千葉市内の生活保護世帯または児童扶養手当全部支給世帯の小学5年生・小学6年生を対象としています。
申し込み期限は令和8年2月28日まで、各学年115人、合計230人の定員上限が定められているため、お早めに申し込みを完了させることをおすすめします。
助成申請は、ちば電子申請サービスのページからお申し込みください。
千葉県南房総市 教育サービス利用助成事業
対象者 | 助成額 |
小学5年生~小学6年生 | 4万8,000円/年 |
中学1年生~中学3年生 | 6万円/年 |
千葉県南房総市 教育サービス利用助成事業は、子どもたちの学力や学習意欲の向上を図り、個性や才能を伸ばす機会を提供することを目的とした事業です。
対象者は、南房総市に居住する小学5年生から中学3年生までの児童・生徒の保護者となります。
申請は南房総市のページから申請書をダウンロードし、必要事項を記入後、子ども教育課へ提出することで完了します。
茨城県つくば市 子どもの学習塾代助成事業
茨城県つくば市 子どもの学習塾代助成事業は、中学生を対象に学習塾の授業料の一部を助成する事業です。
対象者の条件は、茨城県つくば市在住で生活保護又は就学支援を受給している、つくばこどもの青い羽根学習会を利用していない、現在学習塾を利用している、などがあります。
定員は毎年度20名となっており、定員を超えた場合は高学年の生徒が優先され、同学年内では申し込みの先着順によって決定されます。

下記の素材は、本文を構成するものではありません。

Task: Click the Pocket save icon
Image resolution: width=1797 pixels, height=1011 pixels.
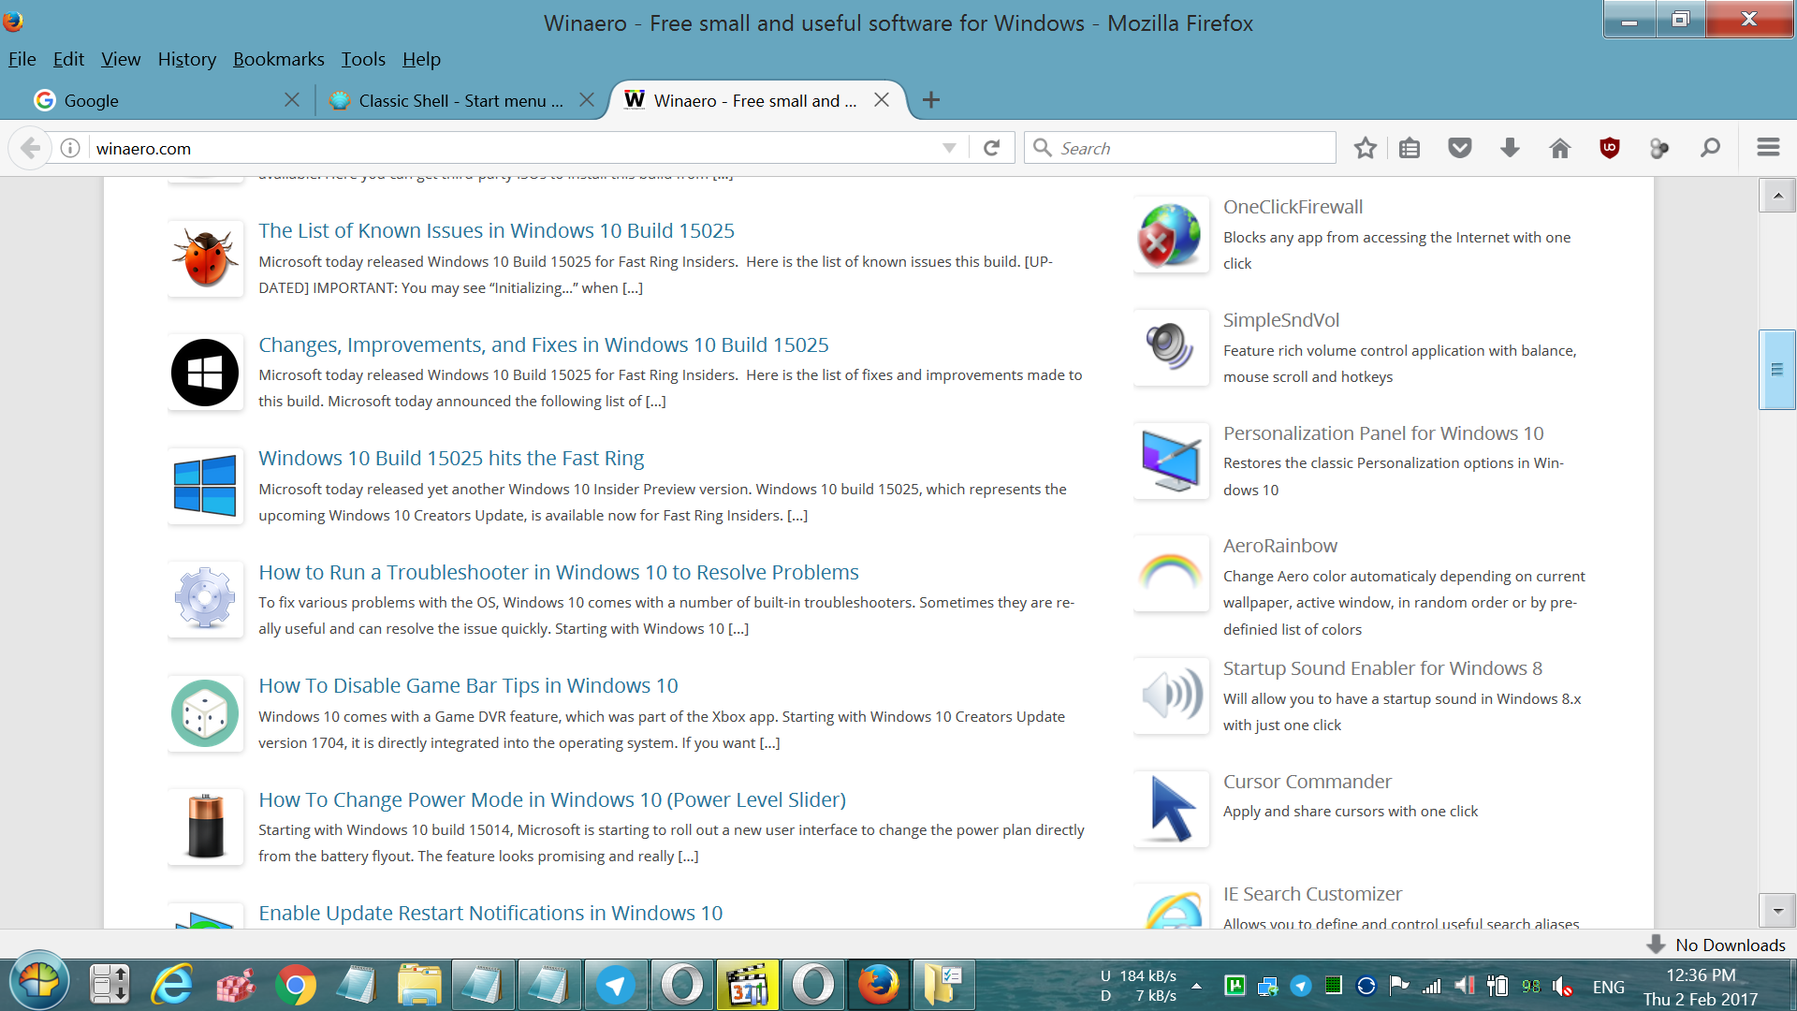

申し込みは、申請書を郵送または窓口へ提出するか、電子申請サービスから申し込みを行います。
参考:https://www.city.tsukuba.lg.jp/soshikikarasagasu/kodomobukodomomiraicenter/gyomuannai/2/2/1006977.html
東京都受験生チャレンジ支援貸付事業
対象者 | 貸付内容 | 貸付限度額 |
中学3年生・高校3年生など | 学習塾等受講料 | 20万円 |
中学3年生など | 受験料 | 2万7,400円 |
高校3年生など | 受験料 | 8万円 |
東京都受験生チャレンジ支援貸付事業とは、所得が一定以下のご家庭を対象に、学習塾等の受講料や、高校・大学等の受験料について必要な費用を無利子での資金貸付を行い、教育にかかる経済的な負担を少しでも軽減し、進学や学習の機会を支援することを目的とした事業です。
所得に関する条件はありますが、対象の学校に入学し、必要な手続きを済ませることで返済が免除される制度で、これまでの利用者の99%が返済免除となっています。
申込手順
東京都受験生チャレンジ支援貸付事業の申込手順は、以下の通りです。
1.窓口に相談し説明を受ける
2.借入申込みをする
3.審査・貸付決定
4.借用書を提出
5.貸付金交付
参考:https://jukenchallenge.jp/
東京都文京区 中学生学校外学習費用助成事業
東京都文京区 中学生学校外学習費用助成事業は、中学2年生・中学3年生の学習支援を目的として、学習塾等の費用を助成している事業です。
対象者は東京都文京区に在住であり、学習塾等の費用を払っており、文京区就学援助の補助対象の方となります。
年額10万円を上限としており、上限額に至るまで年内で2回申請を行うことが可能です。
申し込みは、以下2つの書類を教育総務課へ提出することで完了します。
- 申請書兼口座振替依頼書
- 学校外学習(塾代など)にかかった費用に関する領収書
参考:https://www.city.bunkyo.lg.jp/b047/p002311.html
東京都 学習環境整備費(スタディクーポン方式)
国立市 くにたちスタディクーポン
対象者 | 助成額 |
小学1年生~中学2年生 | 10万円/年 |
高校1・2年生 | 15万円/年 |
中学3年生・高校3年生 | 20万円/年 |
多摩市 被保護者次世代育成支援事業
対象者 | 助成額 |
小学4年生~中学2年生 | 10万円/年 |
高校1・2年生 | 15万円/年 |
中学3年生・高校3年生 | 20万円/年 |
東京都 学習環境整備費(スタディクーポン方式)は、2011年の東日本大震災を契機に、教育の機会を失う子どもたちを支援しようと、公益社団法人チャンス・フォー・チルドレン(CFC)が寄付金を活用してスタートさせた、教育格差の解消を目指すプロジェクトです。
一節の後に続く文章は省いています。